Andre van Rüschen ist heute täglich im aufrechten Gang unterwegs.
(Bild: BERLIFOTO)

Zum Jahresende 2015 lebten laut Statistischem Bundesamt rund 7,6 Millionen schwerbehinderte Menschen in Deutschland. Weltweit sind nach Schätzungen von Maxon Motor etwa 185 Millionen Menschen auf den Rollstuhl angewiesen. Ein Roboter-Exoskelett kann querschnittgelähmten Menschen ein Stück Lebensqualität zurückgeben.

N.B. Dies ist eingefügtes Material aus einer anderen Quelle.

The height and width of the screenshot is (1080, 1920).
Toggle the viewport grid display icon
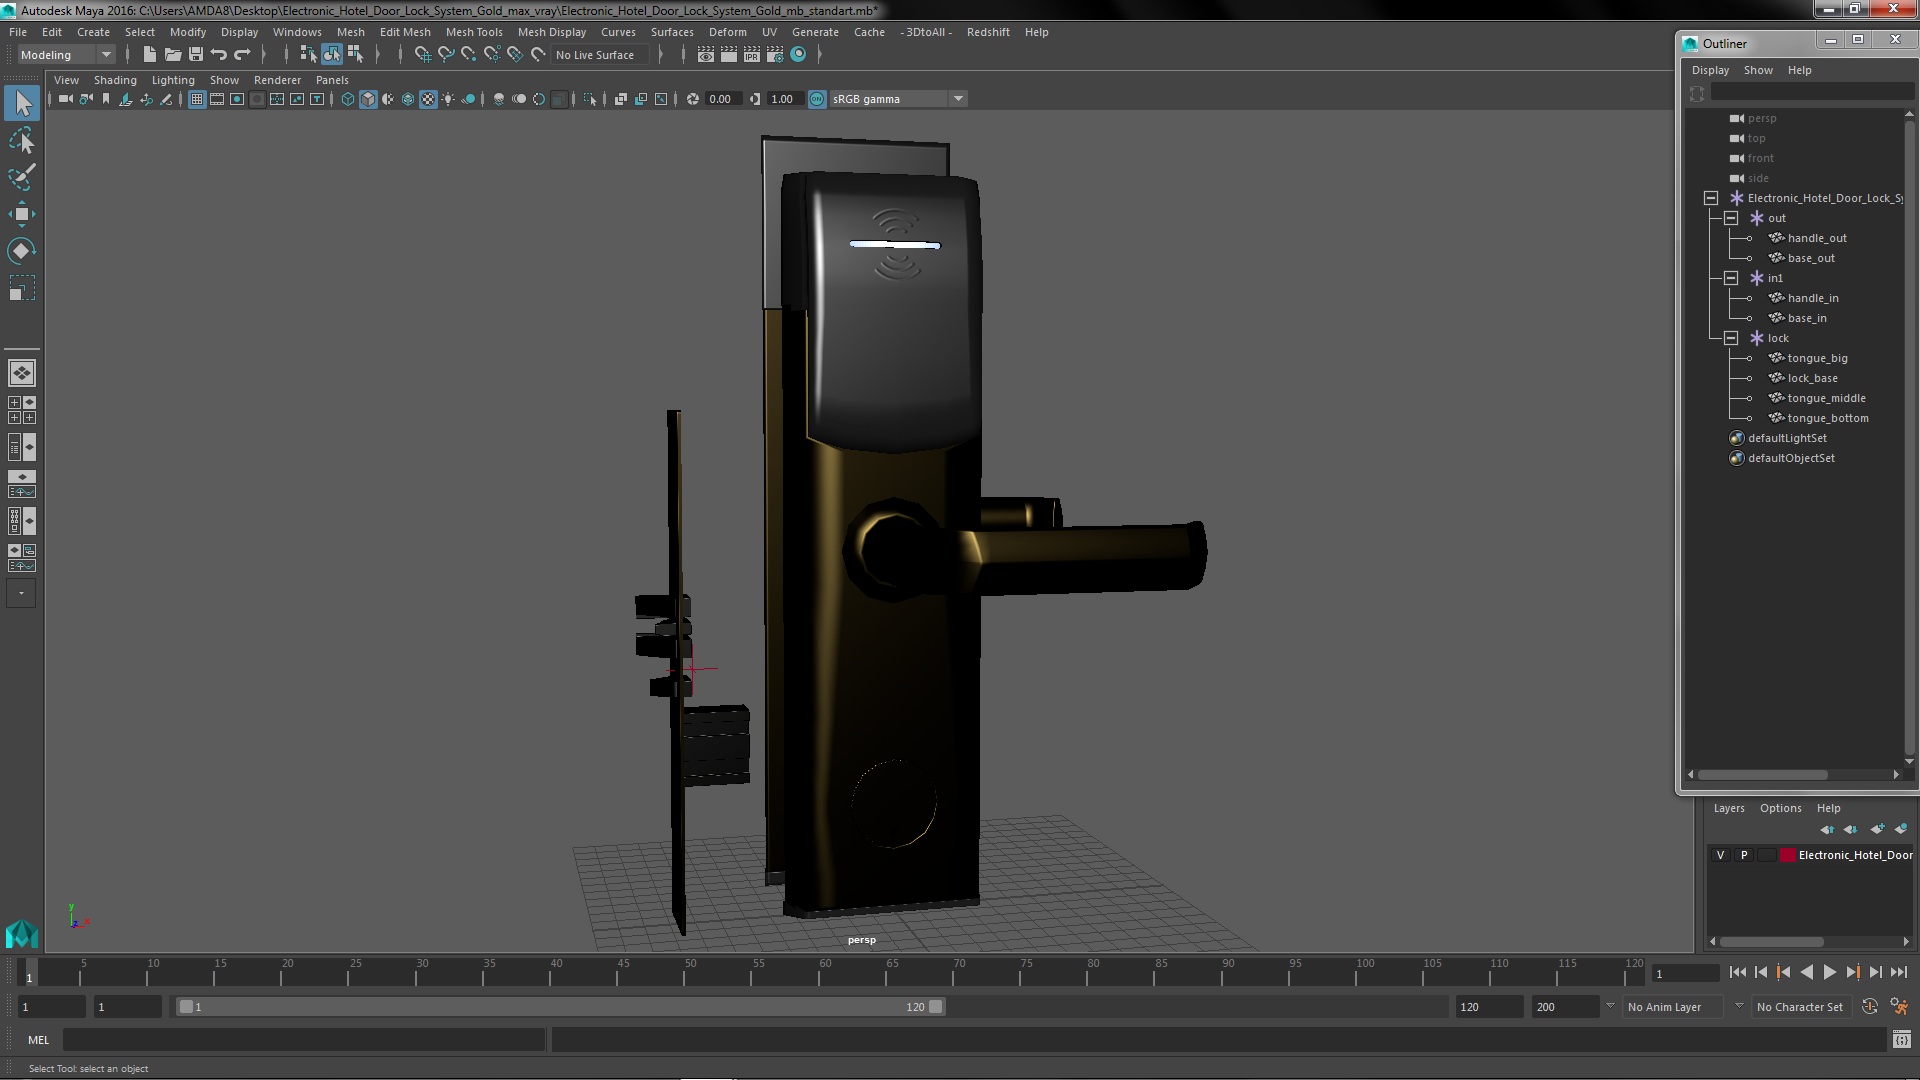coord(197,99)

Ein Exoskelett stützt den menschlichen Körper von außen. Exoskelette werden entwickelt, um Menschen mit Bewegungseinschränkungen das Gehen zu ermöglichen, was ihre Stärke und Ausdauer verbessert. Sie können aufstehen, sich umdrehen und sich selbstständig wieder hinsetzen; Seitwärtsbewegungen, Treppensteigen und das Gehen auf harten, ebenen Oberflächen inklusive Steigung und Gefälle, sind ebenfalls möglich. Zwar sind die bionischen Beine kein vollständiger Ersatz für den Rollstuhl. Aber allein einem Menschen im Gespräch wieder in Augenhöhe gegenüberzustehen, ist für diese Menschen ein unglaubliches Erlebnis.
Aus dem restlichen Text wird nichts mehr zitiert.